In order for his work to stand the test of time, Dr. Wilderman says he must approach it by thinking like a scientist as well as an artist.
“My background is in chemistry and physics before going to dental school at Temple University’s Kornberg School of Dentistry,” he says. “I’m always thinking physics. How is this going to hold up? What could cause this to fail?”
So Dr. Wilderman is perplexed when he hears stories from patients who suggest they have had less-than-spectacular care in the hands of prior dental professionals.
“There has to be communication between the dentist and lab, and between the dentist and the patient,” he says. “You have to know what the end result is going to look like before the dentist puts the teeth in the patient’s mouth and hands them a mirror and says, ‘See, look at your great new smile!’ You never want the patient saying something like, ‘It’s not what I thought it was going to look like.’”
Such an experience is foreign to the folks at Artistic Expressions. Dr. Wilderman works backward from the desired result, meeting with each patient a minimum of four times to provide them with the perfect smile. After a patient discusses their hopes and concerns, Dr. Wilderman crafts an individualized treatment plan.
“We’ll sit down and talk for an hour, hour and a half,” he says. “We’ll take some photos.
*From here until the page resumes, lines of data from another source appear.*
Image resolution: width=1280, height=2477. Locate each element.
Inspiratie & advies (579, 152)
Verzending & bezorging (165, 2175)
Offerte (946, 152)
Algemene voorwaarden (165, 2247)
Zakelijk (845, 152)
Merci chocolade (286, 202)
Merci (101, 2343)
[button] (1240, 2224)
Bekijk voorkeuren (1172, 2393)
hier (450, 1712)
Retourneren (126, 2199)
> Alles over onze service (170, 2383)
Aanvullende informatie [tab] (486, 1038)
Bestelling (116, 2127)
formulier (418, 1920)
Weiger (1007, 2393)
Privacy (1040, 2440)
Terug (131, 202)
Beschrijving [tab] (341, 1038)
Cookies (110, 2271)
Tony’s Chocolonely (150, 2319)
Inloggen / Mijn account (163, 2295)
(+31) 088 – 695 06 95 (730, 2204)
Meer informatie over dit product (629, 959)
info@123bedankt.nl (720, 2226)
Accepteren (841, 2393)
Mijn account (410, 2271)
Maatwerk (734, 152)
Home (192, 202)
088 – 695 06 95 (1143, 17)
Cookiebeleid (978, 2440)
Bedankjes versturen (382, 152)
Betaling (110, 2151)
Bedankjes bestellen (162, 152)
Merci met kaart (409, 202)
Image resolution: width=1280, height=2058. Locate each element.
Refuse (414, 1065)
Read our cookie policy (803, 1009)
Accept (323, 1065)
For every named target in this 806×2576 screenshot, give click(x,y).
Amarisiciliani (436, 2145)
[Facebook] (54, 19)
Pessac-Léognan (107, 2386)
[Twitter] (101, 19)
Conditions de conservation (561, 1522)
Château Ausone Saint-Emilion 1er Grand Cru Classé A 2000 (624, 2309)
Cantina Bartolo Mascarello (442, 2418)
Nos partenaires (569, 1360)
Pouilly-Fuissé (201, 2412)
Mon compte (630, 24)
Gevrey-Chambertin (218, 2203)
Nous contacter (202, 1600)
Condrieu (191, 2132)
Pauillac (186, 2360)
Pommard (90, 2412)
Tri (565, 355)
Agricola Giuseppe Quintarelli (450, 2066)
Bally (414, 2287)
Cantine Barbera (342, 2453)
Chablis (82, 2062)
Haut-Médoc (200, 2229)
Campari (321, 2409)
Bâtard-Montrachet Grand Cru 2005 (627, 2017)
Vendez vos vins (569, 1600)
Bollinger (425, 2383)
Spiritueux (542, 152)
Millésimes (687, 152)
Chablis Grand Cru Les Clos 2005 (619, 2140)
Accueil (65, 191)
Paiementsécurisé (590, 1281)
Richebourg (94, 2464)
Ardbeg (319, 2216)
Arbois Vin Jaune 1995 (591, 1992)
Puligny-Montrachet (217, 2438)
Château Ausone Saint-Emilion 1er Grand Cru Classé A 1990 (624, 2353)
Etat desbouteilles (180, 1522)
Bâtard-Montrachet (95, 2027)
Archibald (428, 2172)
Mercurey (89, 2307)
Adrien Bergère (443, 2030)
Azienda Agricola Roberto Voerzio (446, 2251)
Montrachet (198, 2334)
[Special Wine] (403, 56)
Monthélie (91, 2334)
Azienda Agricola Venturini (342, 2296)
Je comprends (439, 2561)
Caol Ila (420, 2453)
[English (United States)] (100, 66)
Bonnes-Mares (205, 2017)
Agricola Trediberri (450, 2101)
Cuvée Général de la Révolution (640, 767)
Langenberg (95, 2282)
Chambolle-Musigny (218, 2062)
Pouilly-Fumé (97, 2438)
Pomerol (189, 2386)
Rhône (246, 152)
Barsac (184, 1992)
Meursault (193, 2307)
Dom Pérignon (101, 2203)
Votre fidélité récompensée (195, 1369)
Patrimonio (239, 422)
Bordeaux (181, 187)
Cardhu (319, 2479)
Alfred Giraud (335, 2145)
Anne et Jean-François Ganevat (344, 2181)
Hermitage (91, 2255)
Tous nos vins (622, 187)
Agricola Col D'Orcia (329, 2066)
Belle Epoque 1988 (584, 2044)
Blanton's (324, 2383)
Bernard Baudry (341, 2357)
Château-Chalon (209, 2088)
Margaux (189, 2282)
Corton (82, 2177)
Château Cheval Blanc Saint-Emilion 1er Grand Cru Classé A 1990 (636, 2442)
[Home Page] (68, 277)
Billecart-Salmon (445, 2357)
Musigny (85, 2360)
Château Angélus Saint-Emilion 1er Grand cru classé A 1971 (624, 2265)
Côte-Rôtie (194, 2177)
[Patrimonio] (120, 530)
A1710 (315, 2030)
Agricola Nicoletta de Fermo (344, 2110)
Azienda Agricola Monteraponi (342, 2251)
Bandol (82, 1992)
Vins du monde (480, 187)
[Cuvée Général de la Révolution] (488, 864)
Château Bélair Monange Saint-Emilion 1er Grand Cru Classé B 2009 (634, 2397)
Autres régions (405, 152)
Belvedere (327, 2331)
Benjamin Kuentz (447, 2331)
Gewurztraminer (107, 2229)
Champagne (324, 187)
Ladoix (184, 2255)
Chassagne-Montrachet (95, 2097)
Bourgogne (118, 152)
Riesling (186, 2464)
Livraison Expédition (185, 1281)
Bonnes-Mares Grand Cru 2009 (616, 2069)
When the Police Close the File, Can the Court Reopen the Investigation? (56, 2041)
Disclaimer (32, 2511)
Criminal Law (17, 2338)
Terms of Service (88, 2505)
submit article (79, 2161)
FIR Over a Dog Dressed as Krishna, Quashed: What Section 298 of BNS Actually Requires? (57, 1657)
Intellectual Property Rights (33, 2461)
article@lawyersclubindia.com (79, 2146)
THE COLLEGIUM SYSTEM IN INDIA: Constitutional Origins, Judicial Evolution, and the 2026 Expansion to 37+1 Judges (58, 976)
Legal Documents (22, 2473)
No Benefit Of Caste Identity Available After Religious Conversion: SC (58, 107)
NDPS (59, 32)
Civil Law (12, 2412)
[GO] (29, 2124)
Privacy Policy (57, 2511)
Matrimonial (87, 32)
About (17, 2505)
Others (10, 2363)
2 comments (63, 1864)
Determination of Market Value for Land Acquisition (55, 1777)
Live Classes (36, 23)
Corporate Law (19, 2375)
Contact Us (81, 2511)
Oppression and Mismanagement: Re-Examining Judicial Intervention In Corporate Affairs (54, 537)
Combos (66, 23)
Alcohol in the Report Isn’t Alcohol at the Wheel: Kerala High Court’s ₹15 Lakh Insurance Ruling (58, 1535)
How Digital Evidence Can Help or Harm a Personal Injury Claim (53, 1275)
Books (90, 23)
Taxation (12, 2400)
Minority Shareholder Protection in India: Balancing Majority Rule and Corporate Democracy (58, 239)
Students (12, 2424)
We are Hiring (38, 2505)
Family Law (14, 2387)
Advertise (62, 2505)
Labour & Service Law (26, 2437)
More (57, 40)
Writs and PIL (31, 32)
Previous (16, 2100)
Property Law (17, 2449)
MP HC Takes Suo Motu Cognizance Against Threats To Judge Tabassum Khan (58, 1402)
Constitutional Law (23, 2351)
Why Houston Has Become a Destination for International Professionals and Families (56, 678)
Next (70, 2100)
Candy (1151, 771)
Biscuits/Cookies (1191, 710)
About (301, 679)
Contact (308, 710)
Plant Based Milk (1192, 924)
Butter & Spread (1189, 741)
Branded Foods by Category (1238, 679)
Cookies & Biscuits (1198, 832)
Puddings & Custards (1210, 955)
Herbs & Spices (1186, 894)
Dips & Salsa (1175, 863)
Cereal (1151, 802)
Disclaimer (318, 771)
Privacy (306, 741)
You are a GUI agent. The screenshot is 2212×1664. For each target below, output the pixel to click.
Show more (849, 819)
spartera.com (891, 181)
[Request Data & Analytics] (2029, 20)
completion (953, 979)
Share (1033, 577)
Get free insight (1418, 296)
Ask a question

I’ll show you cases of what we’ve done before and cases just like this. We’ll come up with a plan together to meet your needs.”
He then pairs this information with data gleaned from the patient’s dental records and X-rays to create a computerized, 3-D representation of the expected result. A wax model is then fit to the patient’s mouth to measure aesthetics and functionality.
When Dr. Wilderman and the patient agree that everything looks and feels great, he provides specifications to a ceramist at an off-site lab to create the porcelain veneers, dental crowns or dental implants. On the third meeting, he provides beautiful temporary teeth that serve as a template for what the patient will ultimately receive. For the fourth meeting, he places the permanent teeth to make sure the patient is happy with the finished product.
Forget about hoping the patient’s smile looks and feels right. It is right.
In some cases, thoroughness also means going the extra mile. “Natural teeth have variations of shade in them and translucence,” Dr. Wilderman says. “If you don’t take that into account, the teeth will look Chiclets.”
And while some dentists are tempted to over-treat patients, Dr. Wilderman believes “less is more,” doing the minimum amount of dentistry necessary to give the patient the results they seek. In one recent example, an 18-year-old woman came in for a visit to treat a darkened front tooth. The patient insisted on a crown and three veneers on her four front teeth. Dr. Wilderman convinced the patient and her mother to simply bleach the problematic tooth. Everyone walked away satisfied with the end result.
Every day, Dr. Wilderman finds joy in his work. Each patient leaves with a beautiful smile, ready to greet the world.
“We love what we do here,” he says. “We always do our best to make sure everyone leaves this office happier than when they came in.”